LabVIEW Digital Filter Design Toolkit

Rational Resampling (Digital Filter Design Toolkit)

Rational resampling is the process of converting the sampling frequency of a signal to another sampling frequency that differs from the original frequency by a rational factor of L/M, where both L and M are integer values. Rational resampling also is known as fractional resampling.

Rational resampling is useful for interfacing with digital signal processing (DSP) systems that operate at different frequencies. By choosing L and M properly, you can approximate any desired sampling frequency change ratio. For example, you can use rational resampling with L = 147 and M = 160 to convert a 48 kHz signal from a professional audio system to a 44.1 kHz signal for an audio CD.

Note  Decimation and interpolation are special cases of rational resampling. The rational factors of decimation and interpolation are 1/M and L/1, respectively.

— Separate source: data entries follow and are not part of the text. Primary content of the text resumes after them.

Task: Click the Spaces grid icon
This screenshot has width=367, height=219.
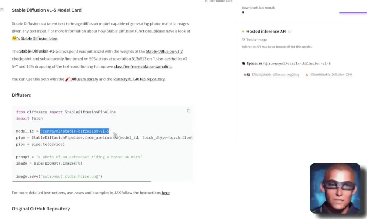Action: (x=243, y=64)
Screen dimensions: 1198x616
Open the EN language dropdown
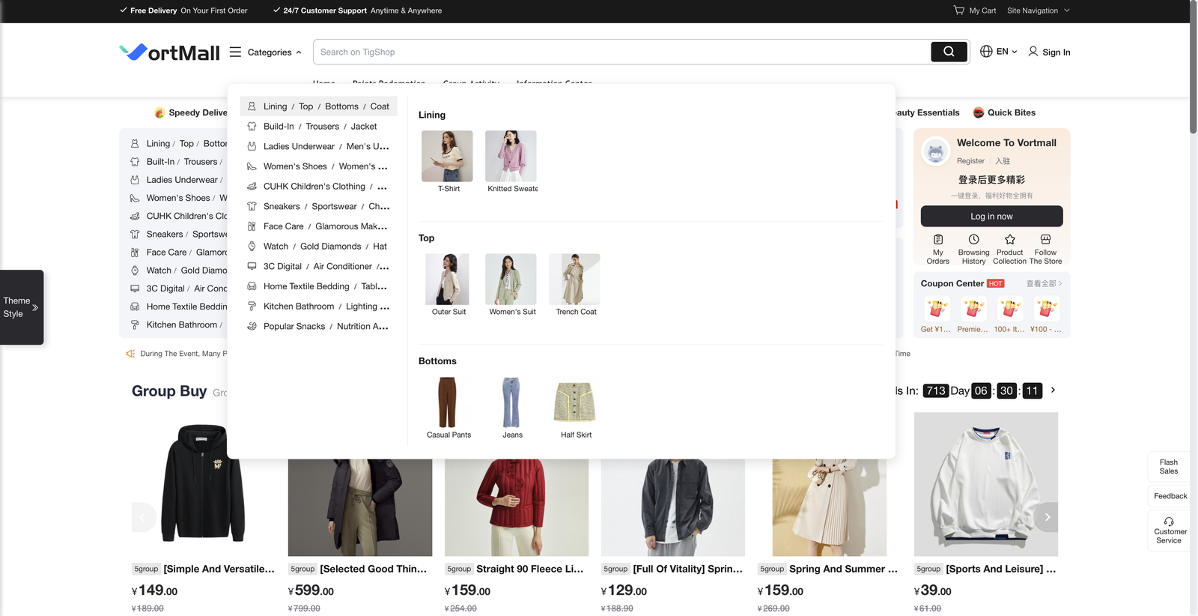point(999,52)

You can implement a rational resampling system by cascading an L−fold expander with an M−fold decimator. You must place the expander before the decimator to avoid discarding useful frequency components in the decimation operation. The following figure shows a rational resampling filter with a rational factor of L/M.

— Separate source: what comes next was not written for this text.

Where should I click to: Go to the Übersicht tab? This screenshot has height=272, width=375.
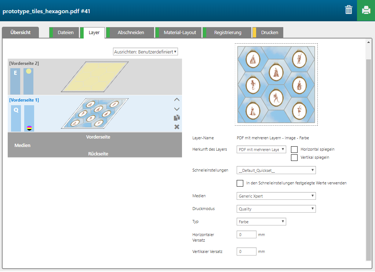pos(21,33)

This rational resampling filter first interpolates the input signal x(n) with an L−fold expander and changes the sampling frequency of the original signal fs to a new sampling frequency Lfs. The expander returns an output signal v(n) with this new sampling frequency. Both the interpolation filter following the expander and the decimation filter preceding the decimator are lowpass FIR filters, and the two filters operate at the same sampling frequency Lfs. Therefore, you can integrate the two filters into one lowpass filter H(z) and place the filter between the expander and the decimator. The filter H(z) returns a new signal w(n). This rational resampling filter then decimates the signal w(n) with an M−fold decimator and changes the sampling frequency from Lfs to (L/M)fs. The decimator returns an output signal y(n) with this new sampling frequency.

When L<M, this rational resampling filter converts the original sampling frequency to a lower frequency, and H(z) acts as an anti-aliasing filter. When L>M, this rational resampling filter converts the original sampling frequency to a higher frequency, and H(z) acts as an anti-imaging filter. The cutoff frequency of H(z) is the smaller of the two values fs/2 and Lfs/(2M).

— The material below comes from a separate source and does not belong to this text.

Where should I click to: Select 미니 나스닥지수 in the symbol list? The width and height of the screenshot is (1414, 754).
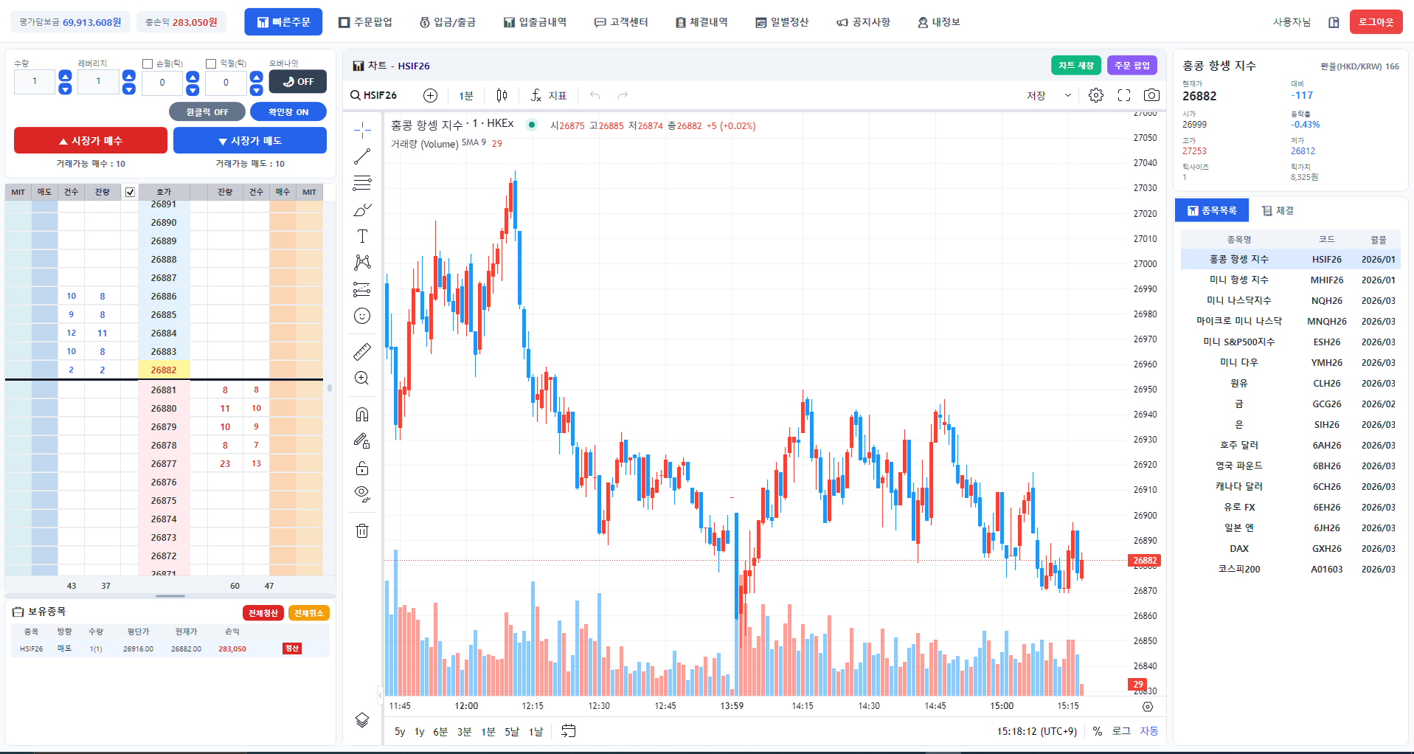tap(1238, 300)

Note  The Multirate Processing VIs use a polyphase implementation, which is more efficient than the procedure in the previous figure, to implement rational resampling. Refer to the book Multirate Systems and Filter Banks for more information about polyphase implementations. Rational resampling filters that use a polyphase implementation compute only the final expected output samples, not the inserted zero value samples, thus reducing the computational complexity of the filters.

The following figure illustrates the rational resampling of a signal by a factor of 2/3. The different parts in the following figure correspond to the different spectra of the signal at different stages of the rational resampling process, as shown in the previous figure. Because L<M, the lowpass filter has a cutoff frequency of Lfs/(2M) and acts as an anti-aliasing filter. Part (e) of this figure shows the spectrum of the output signal if you use a lowpass filter. You can see that no aliasing occurs. From part (f) of this figure, you can see that if no lowpass filter exists, or if you choose the cutoff frequency of the lowpass filter to be fs/2, aliasing occurs between each spectrum image of the decimated signal. The overlapping spectra indicate aliasing due to the decimation operation.

(a) Spectrum of the original signal x(n)

(b) Spectrum of the signal v(n) from directly interpolating the original signal by 2

(c) Magnitude response of the anti-aliasing filter H(z)

(d) Spectrum of the signal w(n) from the anti-aliasing filter H(z)

(e) Spectrum of the output signal y(n) with the anti-aliasing filter

(f) Spectrum of the output signal y(n) without the anti-aliasing filter

To design rational resampling filters, use the Rational instance of the DFD MRate Filter Design VI.